> Exercise prompt
Retype all of the lines below with no changes.
==============================
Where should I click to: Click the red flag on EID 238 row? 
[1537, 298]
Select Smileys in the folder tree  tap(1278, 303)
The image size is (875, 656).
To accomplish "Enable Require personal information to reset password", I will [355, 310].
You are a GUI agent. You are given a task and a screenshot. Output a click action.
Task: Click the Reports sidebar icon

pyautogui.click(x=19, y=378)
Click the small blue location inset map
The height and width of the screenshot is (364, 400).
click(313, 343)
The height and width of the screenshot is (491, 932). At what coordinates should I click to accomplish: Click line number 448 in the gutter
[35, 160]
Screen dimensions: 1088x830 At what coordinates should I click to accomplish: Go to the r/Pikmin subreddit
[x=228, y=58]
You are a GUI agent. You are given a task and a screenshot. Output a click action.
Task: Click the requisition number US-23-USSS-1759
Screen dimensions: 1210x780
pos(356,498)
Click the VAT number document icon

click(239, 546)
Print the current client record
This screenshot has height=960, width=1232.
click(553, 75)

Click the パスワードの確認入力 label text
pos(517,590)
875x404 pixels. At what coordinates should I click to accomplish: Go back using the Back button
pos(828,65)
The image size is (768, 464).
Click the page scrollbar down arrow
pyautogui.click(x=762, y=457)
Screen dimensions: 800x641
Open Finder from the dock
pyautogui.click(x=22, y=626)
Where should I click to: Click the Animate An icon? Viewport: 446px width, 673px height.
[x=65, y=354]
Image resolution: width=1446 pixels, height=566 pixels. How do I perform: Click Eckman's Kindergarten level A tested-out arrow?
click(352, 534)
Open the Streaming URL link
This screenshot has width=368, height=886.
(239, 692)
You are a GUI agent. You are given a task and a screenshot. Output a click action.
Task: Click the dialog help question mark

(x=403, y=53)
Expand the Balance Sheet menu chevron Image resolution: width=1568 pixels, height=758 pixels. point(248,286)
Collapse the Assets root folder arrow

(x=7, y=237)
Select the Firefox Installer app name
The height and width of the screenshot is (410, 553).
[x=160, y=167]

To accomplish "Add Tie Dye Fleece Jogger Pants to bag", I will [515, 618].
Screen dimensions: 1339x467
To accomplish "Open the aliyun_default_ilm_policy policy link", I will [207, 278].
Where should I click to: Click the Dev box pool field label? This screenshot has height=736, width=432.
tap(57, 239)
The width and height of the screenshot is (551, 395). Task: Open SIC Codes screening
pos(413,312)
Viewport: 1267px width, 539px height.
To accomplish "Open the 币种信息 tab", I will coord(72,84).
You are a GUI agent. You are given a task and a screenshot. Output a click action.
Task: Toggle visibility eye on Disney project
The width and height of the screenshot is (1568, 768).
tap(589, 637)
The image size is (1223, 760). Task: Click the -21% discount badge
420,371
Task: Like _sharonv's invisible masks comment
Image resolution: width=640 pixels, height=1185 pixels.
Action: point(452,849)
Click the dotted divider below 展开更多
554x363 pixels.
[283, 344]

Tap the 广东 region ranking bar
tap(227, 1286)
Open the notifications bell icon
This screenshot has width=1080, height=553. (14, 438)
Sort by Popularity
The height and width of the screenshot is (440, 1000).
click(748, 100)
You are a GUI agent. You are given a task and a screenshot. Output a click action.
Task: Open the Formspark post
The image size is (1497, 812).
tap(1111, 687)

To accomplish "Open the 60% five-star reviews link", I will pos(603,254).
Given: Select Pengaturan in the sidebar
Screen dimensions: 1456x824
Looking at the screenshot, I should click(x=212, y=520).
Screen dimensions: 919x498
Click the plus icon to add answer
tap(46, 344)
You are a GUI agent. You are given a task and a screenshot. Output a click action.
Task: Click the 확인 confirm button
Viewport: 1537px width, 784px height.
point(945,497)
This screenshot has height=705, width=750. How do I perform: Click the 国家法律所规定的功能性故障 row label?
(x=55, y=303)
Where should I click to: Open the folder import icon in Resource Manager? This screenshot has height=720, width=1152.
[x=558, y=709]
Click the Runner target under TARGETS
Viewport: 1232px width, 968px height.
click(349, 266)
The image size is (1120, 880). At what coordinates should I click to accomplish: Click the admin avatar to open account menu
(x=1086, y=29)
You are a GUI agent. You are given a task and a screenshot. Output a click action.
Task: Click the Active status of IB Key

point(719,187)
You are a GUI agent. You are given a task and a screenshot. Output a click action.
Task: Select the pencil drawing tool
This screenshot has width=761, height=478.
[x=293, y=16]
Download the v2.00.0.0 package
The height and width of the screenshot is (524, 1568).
==============================
> Problem solution
Where should I click to: Click the red flag on EID 238 row? 
[1537, 298]
Select Smileys in the folder tree  tap(1278, 303)
The image size is (875, 656).
To accomplish "Enable Require personal information to reset password", I will [355, 310].
You are a GUI agent. You are given a task and a screenshot. Output a click action.
Task: Click the Reports sidebar icon

pyautogui.click(x=19, y=378)
Click the small blue location inset map
The height and width of the screenshot is (364, 400).
click(313, 343)
The height and width of the screenshot is (491, 932). At what coordinates should I click to accomplish: Click line number 448 in the gutter
[35, 160]
Screen dimensions: 1088x830 At what coordinates should I click to accomplish: Go to the r/Pikmin subreddit
[x=228, y=58]
You are a GUI agent. You are given a task and a screenshot. Output a click action.
Task: Click the requisition number US-23-USSS-1759
Screen dimensions: 1210x780
pos(356,498)
Click the VAT number document icon

click(239, 546)
Print the current client record
This screenshot has height=960, width=1232.
click(553, 75)

Click the パスワードの確認入力 label text
pos(517,590)
875x404 pixels. At what coordinates should I click to accomplish: Go back using the Back button
pos(828,65)
The image size is (768, 464).
Click the page scrollbar down arrow
pyautogui.click(x=762, y=457)
Screen dimensions: 800x641
Open Finder from the dock
pyautogui.click(x=22, y=626)
Where should I click to: Click the Animate An icon? Viewport: 446px width, 673px height.
[x=65, y=354]
Image resolution: width=1446 pixels, height=566 pixels. How do I perform: Click Eckman's Kindergarten level A tested-out arrow?
click(352, 534)
Open the Streaming URL link
This screenshot has width=368, height=886.
(239, 692)
You are a GUI agent. You are given a task and a screenshot. Output a click action.
Task: Click the dialog help question mark

(x=403, y=53)
Expand the Balance Sheet menu chevron Image resolution: width=1568 pixels, height=758 pixels. point(248,286)
Collapse the Assets root folder arrow

(x=7, y=237)
Select the Firefox Installer app name
The height and width of the screenshot is (410, 553).
[x=160, y=167]

To accomplish "Add Tie Dye Fleece Jogger Pants to bag", I will [515, 618].
Screen dimensions: 1339x467
To accomplish "Open the aliyun_default_ilm_policy policy link", I will [207, 278].
Where should I click to: Click the Dev box pool field label? This screenshot has height=736, width=432.
tap(57, 239)
The width and height of the screenshot is (551, 395). Task: Open SIC Codes screening
pos(413,312)
Viewport: 1267px width, 539px height.
To accomplish "Open the 币种信息 tab", I will coord(72,84).
You are a GUI agent. You are given a task and a screenshot. Output a click action.
Task: Toggle visibility eye on Disney project
The width and height of the screenshot is (1568, 768).
tap(589, 637)
The image size is (1223, 760). Task: Click the -21% discount badge
420,371
Task: Like _sharonv's invisible masks comment
Image resolution: width=640 pixels, height=1185 pixels.
Action: point(452,849)
Click the dotted divider below 展开更多
554x363 pixels.
[283, 344]

Tap the 广东 region ranking bar
tap(227, 1286)
Open the notifications bell icon
This screenshot has width=1080, height=553. (14, 438)
Sort by Popularity
The height and width of the screenshot is (440, 1000).
click(748, 100)
You are a GUI agent. You are given a task and a screenshot. Output a click action.
Task: Open the Formspark post
The image size is (1497, 812).
tap(1111, 687)

To accomplish "Open the 60% five-star reviews link", I will pos(603,254).
Given: Select Pengaturan in the sidebar
Screen dimensions: 1456x824
Looking at the screenshot, I should click(x=212, y=520).
Screen dimensions: 919x498
Click the plus icon to add answer
tap(46, 344)
You are a GUI agent. You are given a task and a screenshot. Output a click action.
Task: Click the 확인 confirm button
Viewport: 1537px width, 784px height.
point(945,497)
This screenshot has height=705, width=750. How do I perform: Click the 国家法律所规定的功能性故障 row label?
(x=55, y=303)
Where should I click to: Open the folder import icon in Resource Manager? This screenshot has height=720, width=1152.
[x=558, y=709]
Click the Runner target under TARGETS
Viewport: 1232px width, 968px height.
click(349, 266)
The image size is (1120, 880). At what coordinates should I click to accomplish: Click the admin avatar to open account menu
(x=1086, y=29)
You are a GUI agent. You are given a task and a screenshot. Output a click action.
Task: Click the Active status of IB Key

point(719,187)
You are a GUI agent. You are given a task and a screenshot. Output a click action.
Task: Select the pencil drawing tool
This screenshot has width=761, height=478.
[x=293, y=16]
Download the v2.00.0.0 package
The height and width of the screenshot is (524, 1568).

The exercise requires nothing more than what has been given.